Comment 15 spb.nevill 2012-04-03 07:06:33 UTC
I can try, if you would be so kind as to provide a step-by-step instruction on how to apply it. I am not a programmer, after all.
Comment 16 Chris Wilson 2012-04-03 07:16:30 UTC
First it requires a kernel checkout, git clone git://git.kernel.org/pub/scm/linux/kernel/git/torvalds/linux.git cd linux git remote add -f intel git://people.freedesktop.org/~danvet/drm-intel git merge intel/drm-intel-next-queued Then apply the patch with git am -3 < ~/detect-bad-writes.patch Copy your distro config and build cp /boot/config-`uname -r` .config make sudo make modules_install install or make kpkg (depending upon personal preference or distro) Boot into new kernel.
Comment 17 spb.nevill 2012-04-03 11:01:49 UTC
I have downloaded the patch, saved it as a "detect-bad-writes.patch" and tried to do as you said. I've got the following error: > git am -3 < ~/detect-bad-writes.patch Applying: agp/intel,drm/i915: Catch address-0 writes using invalid PTEs fatal: sha1 information is lacking or useless (drivers/gpu/drm/i915/i915_gem_gtt.c). Repository lacks necessary blobs to fall back on 3-way merge. Cannot fall back to three-way merge. Patch failed at 0001 agp/intel,drm/i915: Catch address-0 writes using invalid PTEs When you have resolved this problem run "git am --resolved". If you would prefer to skip this patch, instead run "git am --skip". To restore the original branch and stop patching run "git am --abort" What do I do now? Do I "git add" the file and then run "git am --resolved"?

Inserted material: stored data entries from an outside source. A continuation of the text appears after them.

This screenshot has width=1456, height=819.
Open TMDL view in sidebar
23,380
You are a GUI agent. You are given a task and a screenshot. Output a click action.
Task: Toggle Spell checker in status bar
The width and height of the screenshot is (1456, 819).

Comment 18 Chris Wilson 2012-04-03 11:14:33 UTC
Created attachment 59443 [details] [review] Detect writes to address 0 Patch rebased against intel/drm-intel-next-queued
Comment 19 spb.nevill 2012-04-05 09:57:19 UTC
The distro fails to build for me. I get the following error: ERROR: "__modver_version_show" [drivers/staging/rts5139/rts5139.ko] undefined! WARNING: modpost: Found 5 section mismatch(es). I only have a core-i3 processor, thus the process takes a long time. Basically, I can only try and build once a day, when I am going to work. Could you please rebase your patch against the latest stable kernel so as to keep experimenting and unsuccessful tries to a minimum? http://www.kernel.org/pub/linux/kernel/v3.0/linux-3.3.1.tar.bz2 If you would do that, how this will change the instruction? Would I still need to merge intel/drm-intel-next-queued?
Comment 20 Chris Wilson 2012-10-30 09:59:58 UTC
The wild write was tracked down to mesa incorrectly clearing its depth/stencil buffers... Definitely fixed by 8.0.4/9.0.